Esclareça-se, aos mais afoitos, que a lei dos registros públicos (6.015/73) não prevê expressamente esta hipótese de registro ou averbação. Estamos lançando uma tese nova, que pode ou não ser aceita pelos oficiais e juízes registrários. Para que funcione certamente será preciso uma convergência de interesses e boa vontade: que os condôminos estejam de acordo com a aquisição (sem dissidente disposto a contestar em juízo), que o tabelião efetue uma escritura na forma sugerida, que o oficial do registro não crie obstáculos à vontade dos adquirentes, que o juiz a quem for levada eventual dúvida não julgue unicamente pelo rigor da lei mas tenha visão teológica do direito.

Pode-se buscar na própria lei dos registros públicos analogia que justifique a proposta acima lançada.
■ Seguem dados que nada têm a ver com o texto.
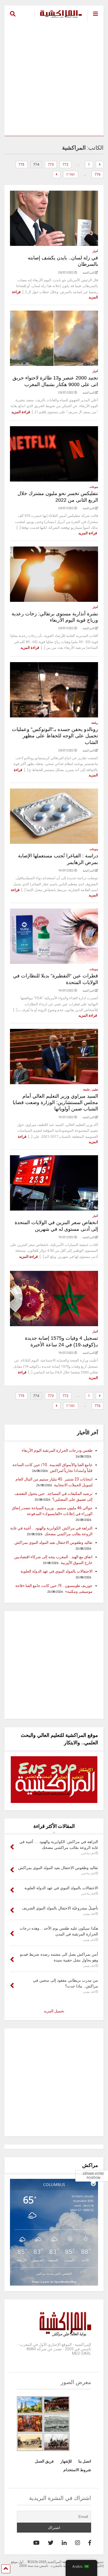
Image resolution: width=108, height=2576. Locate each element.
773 (51, 164)
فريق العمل (44, 2461)
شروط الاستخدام (77, 2470)
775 (21, 164)
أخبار (95, 251)
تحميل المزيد (54, 2011)
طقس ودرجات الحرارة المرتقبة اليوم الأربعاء (57, 1450)
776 (98, 174)
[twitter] (50, 2543)
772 (65, 164)
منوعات (93, 486)
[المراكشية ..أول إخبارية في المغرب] (58, 18)
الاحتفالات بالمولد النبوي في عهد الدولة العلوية (56, 1571)
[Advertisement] (54, 79)
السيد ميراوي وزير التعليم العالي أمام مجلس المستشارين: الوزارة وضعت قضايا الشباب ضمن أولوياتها (55, 1102)
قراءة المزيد (20, 412)
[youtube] (36, 2543)
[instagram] (77, 2543)
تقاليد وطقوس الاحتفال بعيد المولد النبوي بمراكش (53, 1542)
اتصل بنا (84, 2461)
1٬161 (70, 174)
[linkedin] (64, 2543)
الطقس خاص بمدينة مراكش (54, 2273)
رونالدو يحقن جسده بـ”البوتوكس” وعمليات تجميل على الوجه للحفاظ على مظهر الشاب (55, 736)
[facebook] (89, 2543)
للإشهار (66, 2461)
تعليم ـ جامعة (90, 1089)
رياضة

Como no item que prevê o registro de “transferência do imóvel a sociedade, quando integrar a cora social” (art. 167, I, 32)ou a averbação de “outras circunstancias que, de qualquer modo, tenha influencia no registro” 9art. 167, II, 5).

O direito cresce e evolui à medida que a sociedade vai exigindo novas soluções para seus problemas. O condomínio em edifícios, como instituição moderna e cada vez mais presente na vida de todos, é fonte permanente de conflitos e de novas aspirações. Quem puder, que nos ajude a enfrentar seus desafios.